1. The Universalist vs. Territorialist Debate in Cross Border Insolvency
This section lays out the fundamental conflict between universalist and territorialist approaches to cross-border insolvency. Universalist views favor a single, globally applicable procedure and legal framework for resolving insolvency, emphasizing efficiency and a level playing field for all parties involved. This approach simplifies the process and reduces transaction costs. However, the territorialist perspective argues that a universalist system risks neglecting the interests of creditors located in jurisdictions different from the one overseeing the main insolvency proceedings. National authorities have a duty to protect their domestic creditors, and a purely universalist system could potentially undermine this responsibility. The core tension here is between the need for efficient, globally consistent procedures and the imperative to safeguard the interests of creditors in every involved jurisdiction. This sets the stage for the further analysis of the challenges facing the implementation of international bank resolution frameworks.
2. Practical Challenges and Asymmetries in Cross Border Resolution
The inherent complexities of cross-border insolvency are further highlighted by the existence of asymmetries across jurisdictions. Differences in resources, accounting practices, legal frameworks, and resolution regimes create obstacles to a smooth and consistent resolution process. The text points out that ignoring cross-border externalities can lead to globally inefficient outcomes, such as an under-provision of recapitalizations. The shift from bailouts to bail-in mechanisms, while intended to improve the situation, does not eliminate the basic tensions. This further complicates cross-border cooperation due to conflicts of interest among national authorities. The differing treatment of creditors based on their location and the implications of complex cross-border custody chains for assets underscore the practical difficulties of ensuring fairness and efficiency in international insolvency and bank resolution. The need for coordination and mutual recognition is presented as crucial for mitigating these challenges.
3. The Trilemma and the Trade offs in Open Economies
This section introduces the concept of a ‘trilemma’ facing open economies in the financial realm. The trilemma involves a difficult trade-off among financial stability, financial integration, and the ability to maintain independent national financial policies. The argument is that, in practice, it's only possible to choose two out of the three. This is especially relevant in the context of bank crises, as nations often find themselves needing to choose between fostering global financial stability through cooperation and maintaining control over their domestic financial policies. Using this trilemma, the authors highlight the tension between global financial stability, the existence of cross-border banks, and the preservation of national authority.
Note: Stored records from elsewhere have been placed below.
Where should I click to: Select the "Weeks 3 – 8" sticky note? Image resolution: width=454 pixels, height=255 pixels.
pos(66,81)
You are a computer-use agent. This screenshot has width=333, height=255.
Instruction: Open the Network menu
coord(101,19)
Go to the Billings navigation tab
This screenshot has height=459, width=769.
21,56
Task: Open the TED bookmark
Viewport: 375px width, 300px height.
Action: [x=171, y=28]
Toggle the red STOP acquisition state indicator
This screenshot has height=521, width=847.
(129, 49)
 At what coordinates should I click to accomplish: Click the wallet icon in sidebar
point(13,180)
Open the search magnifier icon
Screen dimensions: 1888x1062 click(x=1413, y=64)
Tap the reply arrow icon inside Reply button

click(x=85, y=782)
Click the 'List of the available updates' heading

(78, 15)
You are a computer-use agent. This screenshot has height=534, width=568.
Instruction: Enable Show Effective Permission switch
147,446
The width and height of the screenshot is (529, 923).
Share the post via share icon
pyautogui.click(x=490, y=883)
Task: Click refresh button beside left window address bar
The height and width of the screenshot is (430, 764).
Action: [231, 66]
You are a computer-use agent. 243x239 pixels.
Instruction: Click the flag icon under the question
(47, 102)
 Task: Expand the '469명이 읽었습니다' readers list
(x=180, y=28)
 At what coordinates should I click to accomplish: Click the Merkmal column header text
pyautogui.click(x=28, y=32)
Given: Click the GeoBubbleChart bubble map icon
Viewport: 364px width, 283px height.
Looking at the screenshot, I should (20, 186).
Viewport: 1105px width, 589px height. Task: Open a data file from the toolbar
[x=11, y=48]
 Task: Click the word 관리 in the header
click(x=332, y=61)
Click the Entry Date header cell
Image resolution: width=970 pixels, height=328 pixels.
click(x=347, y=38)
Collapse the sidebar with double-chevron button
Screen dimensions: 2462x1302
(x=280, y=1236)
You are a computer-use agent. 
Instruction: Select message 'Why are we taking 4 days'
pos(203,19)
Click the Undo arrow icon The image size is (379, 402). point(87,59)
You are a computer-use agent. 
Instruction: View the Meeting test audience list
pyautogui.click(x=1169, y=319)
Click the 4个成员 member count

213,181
The text emphasizes that achieving global financial stability and accommodating global banks might require nations to concede a degree of their sovereignty—a difficult prospect in practice. The need for a pre-commitment to mutual recognition and coordination is presented as a key step towards navigating this trilemma.
4. Potential Solutions Mutual Recognition and Coordination Mechanisms
The document proposes various potential solutions for improving coordination and cooperation in cross-border bank resolution. The ideal scenario would involve a pre-commitment to mutual recognition of resolution actions across jurisdictions. This could take the form of a centralized system, as seen in the Eurozone, or a fully harmonized system like the EU's, aiming for single-jurisdiction status for resolution. Alternatively, common rules established through international conventions or model laws could provide a more universally applicable framework. As a less ideal option, the document considers a reliance on existing cross-border bank insolvency principles, unilateral recognition of certain actions, and contractual solutions. The analysis emphasizes the importance of a robust framework for cross-border cooperation and mutual recognition to prevent the conflicts of interest among national authorities that impede effective international bank resolution. The ultimate goal is to find a balance between respecting national sovereignty and fostering a global system capable of managing international banking crises.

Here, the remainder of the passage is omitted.